I saddle up Xena, a small black mustang, and learn that cowboy horses like long reins and the occasional reminder of where to go and how speedily to do it. It’s a totally different kind of riding to the European style, designed for long days in the saddle, with a hand free to do some lassoing (eventually I manage to “capture” a straw bale). The next day we go riding through the desert, this time I’m on Prince, who usually spends his time pulling the stagecoach for parades and special occasions. We wander through a surprisingly lush desert landscape, and through a creek, where wild horses are taking a drink. There’s no crazy galloping, and we’re certainly not pursued by a posse, but nonetheless, it’s a small piece of unforgettable heaven.
Hunger and thirst
All that effort leads to hunger and thirst, and Scottsdale has some most excellent restaurants. Being a cool and trendy hot spot, menus are somewhat afflicted with unexpected vegetable du jour – the Brussels Sprout, but the margaritas are excellent, most particularly at The Mission, a dark and romantic spot, where they make your guacamole to order, right in front of your eyes (themissionaz.com).

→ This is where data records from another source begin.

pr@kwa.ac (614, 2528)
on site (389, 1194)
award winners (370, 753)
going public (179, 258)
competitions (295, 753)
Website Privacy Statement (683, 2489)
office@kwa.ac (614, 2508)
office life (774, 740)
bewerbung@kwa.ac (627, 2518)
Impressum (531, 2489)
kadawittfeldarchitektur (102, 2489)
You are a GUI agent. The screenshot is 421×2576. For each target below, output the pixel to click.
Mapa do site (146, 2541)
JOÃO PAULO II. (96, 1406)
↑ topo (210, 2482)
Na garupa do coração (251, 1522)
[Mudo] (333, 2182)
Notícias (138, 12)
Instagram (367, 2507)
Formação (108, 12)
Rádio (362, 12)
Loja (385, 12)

Arizona was one of the first parts of America to go into Prohibition, led by the strong Women's Temperance League, a reaction to the drunkenness of the mining towns. Draconian laws stayed on the books long after The Untouchables left town, so that, according to Curt Dunham of LDV Winery (ldvwinery.com), it was still illegal to make and sell alcohol in Arizona until the 1980s.

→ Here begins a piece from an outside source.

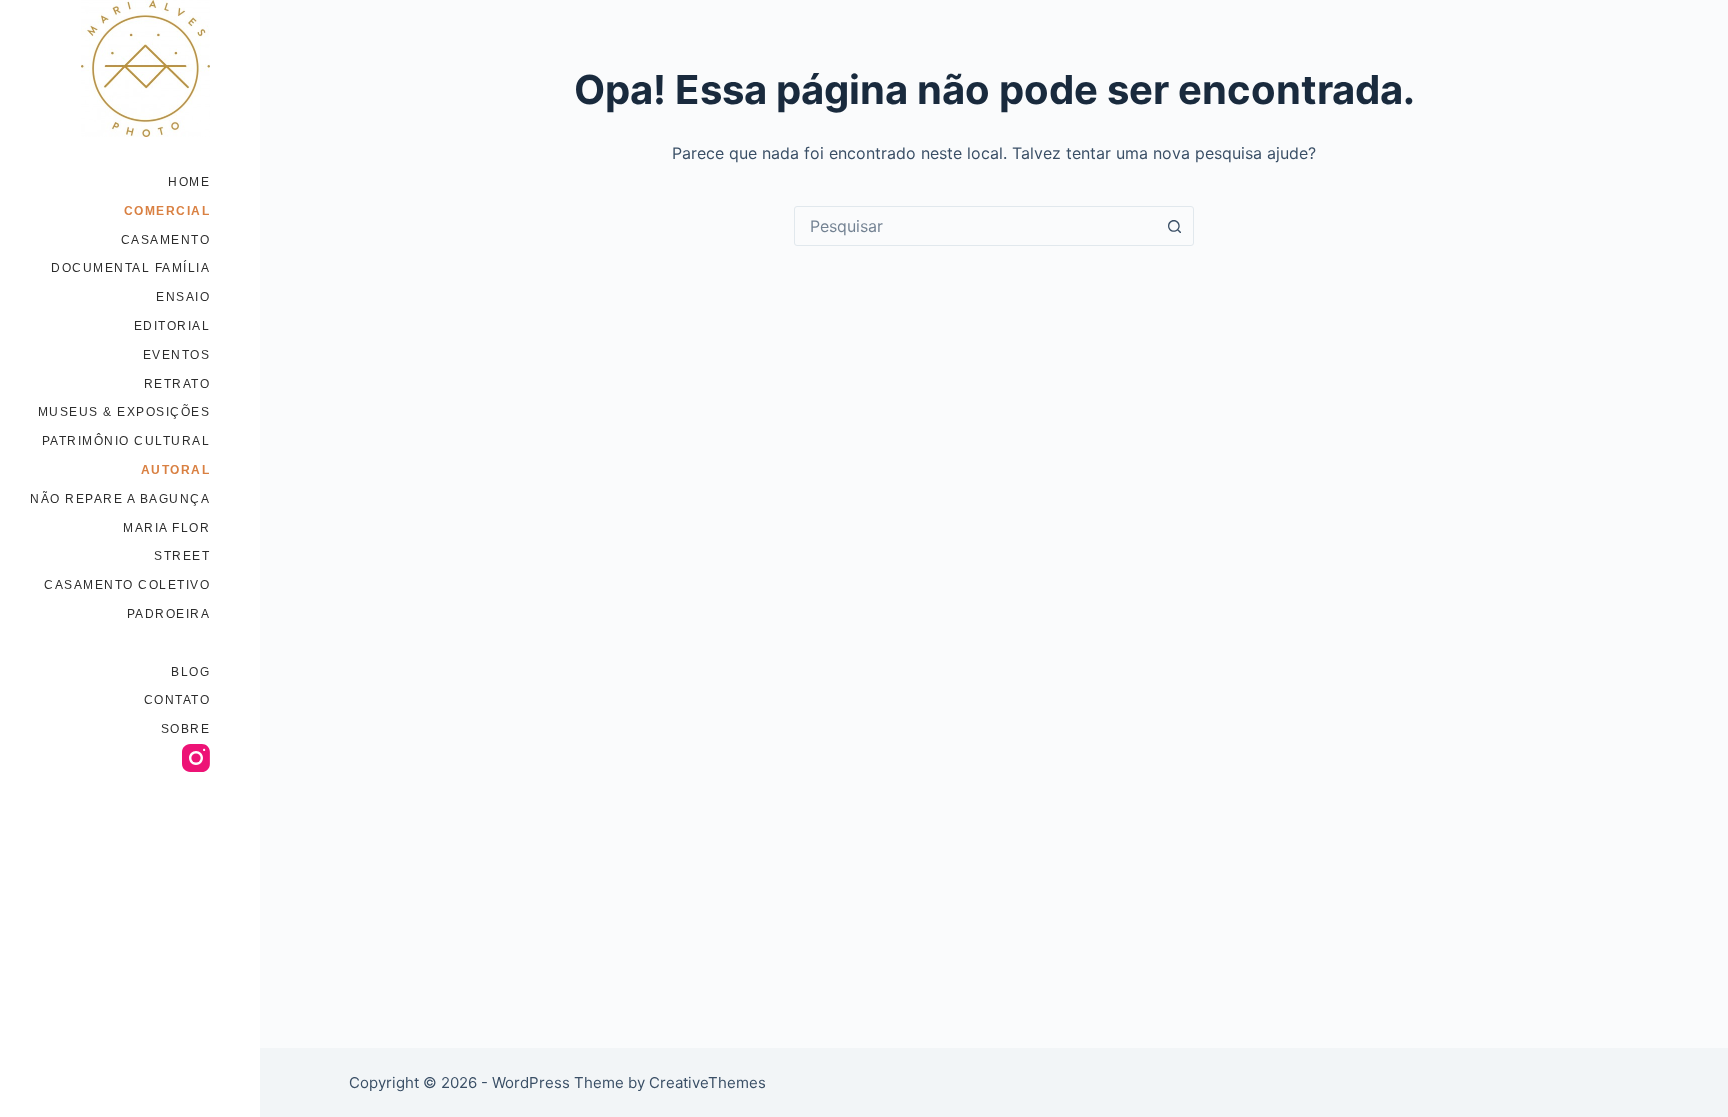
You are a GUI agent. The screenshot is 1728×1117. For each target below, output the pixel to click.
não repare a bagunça (120, 499)
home (189, 182)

Things are changing, and there are now some excellent wines from the region, and we enjoy a tasting session along with highly innovative cooking at FnB in Scottsdale (fnbrestaurant.com). I could have stayed sipping things, including Merkin Shinola by Maynard James Keenan, who, when not making wines with quirky names, is also lead singer of Tool; but it was another sunrise start the next day for a quick hot air balloon jaunt across the territory.
Hot air balloons
Sceptical of the whole “bucket list” idea of ticking off experiences while still on earth, I had nonetheless always wanted to go hot air ballooning. The best bit is actually while you’re still on the ground, watching other balloons rise majestically around you, knowing you’ll soon be joining them. Eventually we too rose, and floated over the desert, spotting rabbits, horses and cattle grazing alongside creeks and cacti.
Scottsdale is another world, an America that is both strange and familiar, the landscape of which has formed a key part of the American culture and psyche. Trump Pop Up Shop and Brussels Sprout Nachos notwithstanding, the people were wonderful, the scenery awe-inspiring, and the food delicious. Would I go back? Absolutely, and I’d stay for longer and all this despite there not being a single camel in sight.
Fact box
The Irish Times was a guest of Experience Scottsdale, experiencescottsdale.com. British Airways has daily direct flights from London Heathrow to Phoenix.
We stayed at Hotel Valley Ho, where rooms start from $109, hotelvalleyho.com; Mountain Shadows with rooms from $109, mountainshadows.com, and The Boulders Resort and Spa where casitas cost from $139, theboulders.com.
Hike Camelback's Echo Canyon trail with Wild Bunch Desert Guides from $95, wildbunchdesertguides.com; Taliesin West Tour from $34, franklloydwright.org; Morning Spur Cross Hike with Rico Riley from $85, theboudlers.com; Day session at Arizona Cowboy College $450, cowboycollege.com; Fort McDowell Horseback Riding from $80, fortmcdowelladventures.com; Morning hot air balloon flight $179, hotairexpeditions.com; Guided Meditation and Animal Spirit Reading at The Boulders $100, theboudlers.com.